Aufwendige Maßnahmen zum Schallschutz
Die „Windobona Indoor Skydiving“-Anlage steht in einem Mischgebiet, in dem die Anforderungen der TA-Lärm einzuhalten sind. Die TA-Lärm fordert maximale Schalldruckpegel in Gewerbegebieten von 65 dB(A), in Kern,- Dorf- und Mischgebieten von 60 dB(A) und in allgemeinen Wohngebieten von 55 dB(A). Diese Grenzwerte müssen in den Abendstunden um jeweils 15 dB(A) verringert werden. Dabei gelten diese Werte jeweils beim Empfänger, also z. B. am Fenster einer Wohnung. Um den Flugbetrieb auch bis 22 Uhr durchführen zu können, waren an der gesamten Anlage aufwendige Maßnahmen zur Schalldämmung erforderlich.

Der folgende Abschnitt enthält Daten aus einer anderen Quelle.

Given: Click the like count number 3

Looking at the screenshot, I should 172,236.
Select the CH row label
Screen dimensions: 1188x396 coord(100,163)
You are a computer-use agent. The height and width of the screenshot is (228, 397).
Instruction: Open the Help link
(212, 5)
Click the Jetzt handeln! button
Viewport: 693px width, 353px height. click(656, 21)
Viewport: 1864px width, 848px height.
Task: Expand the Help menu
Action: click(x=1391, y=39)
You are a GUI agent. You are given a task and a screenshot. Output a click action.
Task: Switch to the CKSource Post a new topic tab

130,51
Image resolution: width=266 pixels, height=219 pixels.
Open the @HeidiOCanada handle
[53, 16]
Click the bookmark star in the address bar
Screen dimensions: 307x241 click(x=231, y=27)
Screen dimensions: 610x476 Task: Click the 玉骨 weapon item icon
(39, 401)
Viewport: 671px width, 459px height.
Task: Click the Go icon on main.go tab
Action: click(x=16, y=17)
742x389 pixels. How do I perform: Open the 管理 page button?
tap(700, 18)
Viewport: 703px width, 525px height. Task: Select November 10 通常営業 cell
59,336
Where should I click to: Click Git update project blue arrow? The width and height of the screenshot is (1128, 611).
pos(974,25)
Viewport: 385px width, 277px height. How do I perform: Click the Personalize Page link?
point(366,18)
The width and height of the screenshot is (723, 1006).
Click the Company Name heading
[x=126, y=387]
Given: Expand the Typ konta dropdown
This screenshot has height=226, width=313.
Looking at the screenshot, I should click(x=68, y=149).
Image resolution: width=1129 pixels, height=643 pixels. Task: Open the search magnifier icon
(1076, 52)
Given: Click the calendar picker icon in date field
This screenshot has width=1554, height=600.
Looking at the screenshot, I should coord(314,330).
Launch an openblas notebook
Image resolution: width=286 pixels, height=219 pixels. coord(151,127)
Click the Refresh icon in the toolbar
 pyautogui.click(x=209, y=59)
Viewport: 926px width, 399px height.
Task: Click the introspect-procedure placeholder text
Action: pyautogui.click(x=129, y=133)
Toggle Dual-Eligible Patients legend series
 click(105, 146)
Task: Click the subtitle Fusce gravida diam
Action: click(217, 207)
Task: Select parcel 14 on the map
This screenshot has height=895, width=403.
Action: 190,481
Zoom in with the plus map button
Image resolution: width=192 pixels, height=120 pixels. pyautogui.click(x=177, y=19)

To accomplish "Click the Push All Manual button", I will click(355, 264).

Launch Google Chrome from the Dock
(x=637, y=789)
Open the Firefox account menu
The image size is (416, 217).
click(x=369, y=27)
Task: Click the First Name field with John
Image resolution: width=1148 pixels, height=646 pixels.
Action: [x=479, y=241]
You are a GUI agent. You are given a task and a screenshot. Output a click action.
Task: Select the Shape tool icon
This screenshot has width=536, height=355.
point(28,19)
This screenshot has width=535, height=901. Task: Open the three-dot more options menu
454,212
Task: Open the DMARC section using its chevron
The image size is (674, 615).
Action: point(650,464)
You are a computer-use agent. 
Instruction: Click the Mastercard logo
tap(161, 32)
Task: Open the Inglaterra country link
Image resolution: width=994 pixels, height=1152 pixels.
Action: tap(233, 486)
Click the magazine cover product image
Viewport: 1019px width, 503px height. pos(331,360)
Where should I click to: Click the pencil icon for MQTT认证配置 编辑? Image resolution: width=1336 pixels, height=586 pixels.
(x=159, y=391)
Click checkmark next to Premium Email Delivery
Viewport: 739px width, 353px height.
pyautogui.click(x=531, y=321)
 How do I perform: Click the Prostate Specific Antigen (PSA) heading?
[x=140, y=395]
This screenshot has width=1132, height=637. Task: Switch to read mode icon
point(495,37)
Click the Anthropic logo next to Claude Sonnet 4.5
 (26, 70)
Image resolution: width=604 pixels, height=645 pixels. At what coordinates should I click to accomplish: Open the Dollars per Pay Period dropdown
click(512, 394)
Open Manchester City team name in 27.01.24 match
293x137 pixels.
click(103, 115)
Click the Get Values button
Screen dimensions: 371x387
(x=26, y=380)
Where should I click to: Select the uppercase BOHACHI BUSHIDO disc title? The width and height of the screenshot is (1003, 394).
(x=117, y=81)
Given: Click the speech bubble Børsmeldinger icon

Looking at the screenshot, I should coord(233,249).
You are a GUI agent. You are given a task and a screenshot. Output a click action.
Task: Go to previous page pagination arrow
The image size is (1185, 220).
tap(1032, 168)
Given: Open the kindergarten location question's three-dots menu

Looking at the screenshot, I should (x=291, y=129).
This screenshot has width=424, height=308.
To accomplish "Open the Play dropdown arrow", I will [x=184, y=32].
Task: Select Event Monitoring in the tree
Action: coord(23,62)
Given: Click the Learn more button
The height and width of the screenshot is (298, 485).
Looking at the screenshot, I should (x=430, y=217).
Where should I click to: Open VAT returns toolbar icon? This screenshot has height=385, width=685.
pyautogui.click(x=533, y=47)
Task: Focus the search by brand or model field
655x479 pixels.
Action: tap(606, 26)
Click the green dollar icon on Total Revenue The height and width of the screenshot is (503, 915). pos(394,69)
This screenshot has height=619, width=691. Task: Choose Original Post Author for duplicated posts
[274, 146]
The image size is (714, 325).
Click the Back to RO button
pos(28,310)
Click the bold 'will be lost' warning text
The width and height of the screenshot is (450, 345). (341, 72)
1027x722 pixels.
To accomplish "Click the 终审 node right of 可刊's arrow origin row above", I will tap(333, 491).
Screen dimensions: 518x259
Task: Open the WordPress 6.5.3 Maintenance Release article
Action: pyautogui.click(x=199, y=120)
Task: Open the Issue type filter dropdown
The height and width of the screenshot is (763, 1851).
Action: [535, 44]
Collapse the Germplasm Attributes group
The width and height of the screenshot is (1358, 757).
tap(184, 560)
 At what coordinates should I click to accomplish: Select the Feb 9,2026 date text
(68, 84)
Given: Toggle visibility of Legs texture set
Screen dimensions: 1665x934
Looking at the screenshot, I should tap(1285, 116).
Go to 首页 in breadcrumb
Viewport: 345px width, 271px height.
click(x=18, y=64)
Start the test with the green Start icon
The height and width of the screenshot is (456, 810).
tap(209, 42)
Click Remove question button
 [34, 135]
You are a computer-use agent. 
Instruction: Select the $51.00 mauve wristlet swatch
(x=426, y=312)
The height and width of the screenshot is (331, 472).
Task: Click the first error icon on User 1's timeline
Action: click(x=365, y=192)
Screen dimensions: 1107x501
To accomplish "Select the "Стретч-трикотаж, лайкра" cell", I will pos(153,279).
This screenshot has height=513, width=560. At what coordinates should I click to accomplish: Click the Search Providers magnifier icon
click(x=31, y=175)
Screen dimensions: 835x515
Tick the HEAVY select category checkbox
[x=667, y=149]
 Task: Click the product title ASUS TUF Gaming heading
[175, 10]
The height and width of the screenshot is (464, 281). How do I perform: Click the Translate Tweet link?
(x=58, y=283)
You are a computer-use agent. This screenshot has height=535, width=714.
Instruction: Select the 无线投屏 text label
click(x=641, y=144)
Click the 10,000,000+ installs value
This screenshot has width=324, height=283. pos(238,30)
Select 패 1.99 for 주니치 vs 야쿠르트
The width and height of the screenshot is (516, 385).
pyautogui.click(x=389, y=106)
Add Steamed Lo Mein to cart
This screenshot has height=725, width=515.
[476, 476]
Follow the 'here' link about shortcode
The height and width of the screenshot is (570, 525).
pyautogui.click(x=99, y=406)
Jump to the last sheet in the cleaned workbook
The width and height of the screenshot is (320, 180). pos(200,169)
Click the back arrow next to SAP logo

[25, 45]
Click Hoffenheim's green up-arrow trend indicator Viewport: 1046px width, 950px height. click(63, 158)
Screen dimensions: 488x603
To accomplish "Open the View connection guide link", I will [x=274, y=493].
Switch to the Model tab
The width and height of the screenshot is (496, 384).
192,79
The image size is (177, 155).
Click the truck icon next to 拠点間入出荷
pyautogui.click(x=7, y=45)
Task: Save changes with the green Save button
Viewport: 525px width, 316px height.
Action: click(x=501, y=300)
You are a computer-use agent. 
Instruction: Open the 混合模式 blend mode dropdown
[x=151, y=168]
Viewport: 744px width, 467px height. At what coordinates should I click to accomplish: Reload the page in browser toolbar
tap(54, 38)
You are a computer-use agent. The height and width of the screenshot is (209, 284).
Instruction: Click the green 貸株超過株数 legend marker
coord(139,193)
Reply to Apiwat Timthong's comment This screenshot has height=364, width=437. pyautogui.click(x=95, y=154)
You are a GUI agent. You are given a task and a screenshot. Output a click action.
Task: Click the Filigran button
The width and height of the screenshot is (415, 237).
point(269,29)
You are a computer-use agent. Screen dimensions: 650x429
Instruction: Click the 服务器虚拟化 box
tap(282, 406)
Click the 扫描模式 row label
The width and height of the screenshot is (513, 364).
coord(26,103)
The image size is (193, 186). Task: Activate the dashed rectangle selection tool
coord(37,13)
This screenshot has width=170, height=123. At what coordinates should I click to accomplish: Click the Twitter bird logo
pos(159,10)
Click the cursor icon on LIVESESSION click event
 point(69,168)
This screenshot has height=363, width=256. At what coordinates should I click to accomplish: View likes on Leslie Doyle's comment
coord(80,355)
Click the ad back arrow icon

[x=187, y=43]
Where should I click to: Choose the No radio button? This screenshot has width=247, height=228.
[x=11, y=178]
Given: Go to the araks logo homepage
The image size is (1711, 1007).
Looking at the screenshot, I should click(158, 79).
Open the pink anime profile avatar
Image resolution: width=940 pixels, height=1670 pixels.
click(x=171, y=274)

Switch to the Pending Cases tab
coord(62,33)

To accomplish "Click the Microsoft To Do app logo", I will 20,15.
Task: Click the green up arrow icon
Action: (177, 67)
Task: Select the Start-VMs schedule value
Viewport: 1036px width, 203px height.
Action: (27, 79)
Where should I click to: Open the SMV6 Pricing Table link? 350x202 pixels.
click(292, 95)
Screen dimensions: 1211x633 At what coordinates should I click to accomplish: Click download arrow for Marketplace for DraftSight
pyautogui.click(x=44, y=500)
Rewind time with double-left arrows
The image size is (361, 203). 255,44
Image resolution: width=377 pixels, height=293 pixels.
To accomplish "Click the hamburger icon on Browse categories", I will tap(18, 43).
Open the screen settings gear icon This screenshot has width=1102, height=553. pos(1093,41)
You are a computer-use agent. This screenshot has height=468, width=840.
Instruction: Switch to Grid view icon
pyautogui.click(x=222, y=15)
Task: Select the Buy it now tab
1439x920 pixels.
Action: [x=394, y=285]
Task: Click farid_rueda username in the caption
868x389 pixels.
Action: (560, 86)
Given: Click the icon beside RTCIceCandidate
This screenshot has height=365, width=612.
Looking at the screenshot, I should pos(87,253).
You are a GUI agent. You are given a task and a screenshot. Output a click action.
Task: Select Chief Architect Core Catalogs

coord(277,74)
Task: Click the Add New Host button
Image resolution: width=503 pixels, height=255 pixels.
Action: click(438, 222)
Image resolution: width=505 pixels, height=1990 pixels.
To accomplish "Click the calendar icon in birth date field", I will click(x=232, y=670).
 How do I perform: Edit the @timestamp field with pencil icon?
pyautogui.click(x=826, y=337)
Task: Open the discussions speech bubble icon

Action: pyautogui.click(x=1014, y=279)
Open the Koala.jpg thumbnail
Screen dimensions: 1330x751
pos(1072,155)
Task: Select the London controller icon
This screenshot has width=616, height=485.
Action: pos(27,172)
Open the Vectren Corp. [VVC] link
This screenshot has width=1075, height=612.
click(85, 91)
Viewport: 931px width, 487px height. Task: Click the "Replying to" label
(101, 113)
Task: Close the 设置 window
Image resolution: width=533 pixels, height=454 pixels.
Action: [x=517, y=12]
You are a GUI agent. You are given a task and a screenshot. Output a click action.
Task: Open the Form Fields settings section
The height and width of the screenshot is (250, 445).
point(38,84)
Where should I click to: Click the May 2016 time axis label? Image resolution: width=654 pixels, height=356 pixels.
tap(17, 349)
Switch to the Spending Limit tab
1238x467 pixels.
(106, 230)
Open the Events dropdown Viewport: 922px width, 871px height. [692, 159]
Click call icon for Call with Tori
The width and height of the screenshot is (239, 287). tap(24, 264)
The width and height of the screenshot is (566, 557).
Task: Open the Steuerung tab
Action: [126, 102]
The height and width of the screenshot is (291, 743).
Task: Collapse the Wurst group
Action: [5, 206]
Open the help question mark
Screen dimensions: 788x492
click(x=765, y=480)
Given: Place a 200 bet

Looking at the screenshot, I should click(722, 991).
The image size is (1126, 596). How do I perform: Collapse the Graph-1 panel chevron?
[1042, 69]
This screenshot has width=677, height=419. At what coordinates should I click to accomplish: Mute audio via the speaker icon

Mit diesen Aufgaben wurden die Spezialisten des Unternehmens Berliner. Luft Technik GmbH betraut. Sie projektierten auf Basis von speziell für dieses Projekt hergestellten Kulissenschalldämpfern geeignete Schalldämpfungsmaßnahmen an den Zu-und Abluftöffnungen des Bauwerks und installierten auch schallabsorbierende Wandverkleidungen. Dazu erklärt Projektleiter Gunnar Beck von Berliner.Luft Technik: „Der entstehende Lärm der Freizeitanlage soll keine „Spaßbremse“ darstellen, den Betrieb beeinträchtigen oder Anwohner stören. Oberstes Ziel war es deshalb, mit den eingesetzten Schalldämmsystemen die Lärmausbreitung so zu reduzieren, dass in der Windobona-Anlage ganzjährig wetterunabhängig geflogen werden kann.“
Planung und Ausführung
Als Grundlage für die schalltechnischen Betrachtungen dienten bereits vorliegende Messwerte einer vergleichbaren „Windobona“-Anlage in Wien. Hier wurden Schalleistungspegel (LwA) für die ungedämpften Zuluftöffnungen von 99 dB(A) je Gebäudeseite und für die Luftaustrittsöffnung mit 104 dB(A) über Dach gemessen. Um einen 24-h-Betrieb der Anlage zu ermöglichen, bedarf es, wie bereits geschildert, der Einhaltung der gesetzlichen Grenzwerte der TA Lärm. Hierzu wurde von einem Ingenieurbüro eine schalltechnische Immissonsprognose durchgeführt, nach der die Schallemissionen auf Schalleistungspegel (LwA) für die Zuluftöffnungen von unter 79,5 dB(A) je Gebäudeseite und für die Luftaustrittsöffnungen von unter 91,6 dB(A) zu begrenzen sind. Über die akustische Optimierung hinaus stand aber auch die Forderung des Anlagenbetreibers, die zu erwartenden strömungstechnischen Verluste (und die damit einhergehenden Betriebskosten) zu minimieren. Dazu wurde bei dem in der Anlage maximal benötigten Volumenstrom von 900 000 m3/h für die Zu- und Abluftöffnungen jeweils ein freier Mindestquerschnitt von 36 m2 bestimmt. Daraus ergibt sich eine mittlere Geschwindigkeit der ein- oder abströmenden Luft von maximal rund 7 m/s.
Um die projektierten Querschnitte zu realisieren, wurden an den seitlichen Zuluftöffnungen des Gebäudes und an den Abluftöffnungen auf dem Dach jeweils außenliegende Stahlbaukonstruktionen angebracht, die zur Aufnahme der Schallschutzmaßnahmen (Schalldämmungen) dienten. Die Stahlbaukonstruktionen wurden nach außen mit einer gedämmten Blech-Außenfassade beplankt. Im Innern sind zusätzlich schallabsorbierende Paneele zum Einsatz gekommen. Darüber hinaus wurden Kulissenschälldämpfer vom Typ „K-200TL“ in der Zuluft und Typ „K- 100TL“ in der Abluft eingesetzt. Die Bereiche der Ansaug- und Abluftöffnungen sind außen mit einem Vogelschutzgitter und Wetterschutzlamellen abgedeckt.